The U.S. and Vietnam are now taking each other more seriously than they did two years ago.  The US is becoming more important to Vietnam and Vietnam is willing to make this more public:

  a.. It is much easier to get meetings with Vietnam's leadership
  b.. Negative press has decreased
  c.. Collaboration on counternarcotics is better (visits by DHS, US Customs, etc)

Challenges
The relationship is affected by single-issue advocacy groups, which often totally conflict each other.  If you make one group happy, you are sure to anger other groups.  In addition, there are strong differences in opinion on
human rights and religious freedom. U.S. companies will come to Vietnam to invest, eventually.

One problem for Vietnam is that there are not many CEOs worried about the relationship with Vietnam.  Most are focused on China.

Future
We need to move from training to cooperation on an operation level.  In addition, there is a low level of cooperation on political issues.   While the trade relationship is better, there is a need for further liberalization of services.  Movements towards a WTO-rules based system is an important step as is development of the private sector in Vietnam.

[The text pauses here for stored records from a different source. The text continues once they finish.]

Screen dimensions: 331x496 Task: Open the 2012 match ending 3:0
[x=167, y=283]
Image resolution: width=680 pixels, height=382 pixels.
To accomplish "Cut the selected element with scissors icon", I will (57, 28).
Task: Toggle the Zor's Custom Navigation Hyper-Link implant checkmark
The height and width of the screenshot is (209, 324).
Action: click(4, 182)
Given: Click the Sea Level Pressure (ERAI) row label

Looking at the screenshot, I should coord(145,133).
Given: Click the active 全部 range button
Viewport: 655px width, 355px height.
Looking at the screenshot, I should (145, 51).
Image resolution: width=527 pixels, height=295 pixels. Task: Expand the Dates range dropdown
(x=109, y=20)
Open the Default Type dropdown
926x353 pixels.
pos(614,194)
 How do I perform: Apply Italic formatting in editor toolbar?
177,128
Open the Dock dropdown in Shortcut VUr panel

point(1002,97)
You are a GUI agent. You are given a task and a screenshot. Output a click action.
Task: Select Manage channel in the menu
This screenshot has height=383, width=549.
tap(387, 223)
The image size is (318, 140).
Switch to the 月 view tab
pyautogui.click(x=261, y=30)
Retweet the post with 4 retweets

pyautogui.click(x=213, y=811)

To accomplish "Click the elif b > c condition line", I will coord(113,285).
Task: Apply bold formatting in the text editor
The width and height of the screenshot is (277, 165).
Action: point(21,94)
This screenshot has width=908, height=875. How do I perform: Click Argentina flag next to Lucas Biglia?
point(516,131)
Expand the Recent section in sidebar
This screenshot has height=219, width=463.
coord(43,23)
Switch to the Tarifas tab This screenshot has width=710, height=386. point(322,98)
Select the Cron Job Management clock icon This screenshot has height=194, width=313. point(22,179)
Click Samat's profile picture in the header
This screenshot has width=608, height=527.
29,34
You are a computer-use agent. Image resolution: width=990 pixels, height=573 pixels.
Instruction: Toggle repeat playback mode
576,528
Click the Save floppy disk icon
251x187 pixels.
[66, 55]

2005 will be an important year in bilateral relations:

  a.. 10-year anniversary of bilateral relations
  b.. Prime Minister may visit the US
  c.. PNTR - this will become an issue if Vietnam continues to seek WTO accession.
          An occasion for all to review the relationship and discuss issues 
          All issues will come to the table (human rights, religious freedom, market access, transparency, rule of law, etc.)
          Now is the time to prepare, make new friends, talk about these issues

US must also work to improve the bilateral relationship, "but I am not going to talk about this here as I will discuss this with my bosses in Washington, DC, upon my return".

Recommendation:  "Don't let the hot issue of the moment jeopardize all other issues."

Close
The US and Vietnam have no strategic conflict at this time; actually there is more convergence than anything.  I will leave Vietnam with similar feelings about the Vietnamese as when I left in 1973, with deep respect. The Vietnamese are pragmatic, they are entrepreneurs, they are eager to get training and are very focused on the future.  All this combined with a great sense of humor.

Q&A
 
Q (AmCham Chairman): Depending on who is elected in November, do you think there will be a difference in policy towards Vietnam?
A: [I am confident President Bush will be re-elected] and that there will not be much difference in policy towards Vietnam.  Both parties agree that there ought to be a relationship/dialogue with Vietnam.

Q: If there is so much convergence on the issues and if there is no longer a question that a bilateral relationship is necessary, why then is Jackson-Vanik, and PNTR for that matter, still an issue?
A: In the eyes of most citizens, having a relationship is necessary, but increasing trade between the two countries is not.

Q:  What is the single biggest issue from the US side?
A: . I would say human rights and religious freedom.  There is deep distrust in the US on Vietnam and vice-a-versa.  The law enforcement relationship certainly needs to improve.

Q: What would you do if given another three years as Ambassador in Vietnam?
A: Try to increase information sharing, particularly in the areas of trafficking, terrorism, counternarcotics.  I would like to see more US investment in Vietnam and work with the Vietnamese to attract further investment.  We would probably increase efforts to improve IPR enforcement and respect for the rule of law.  Finally, would try to get an adoptions agreement completed between our two countries.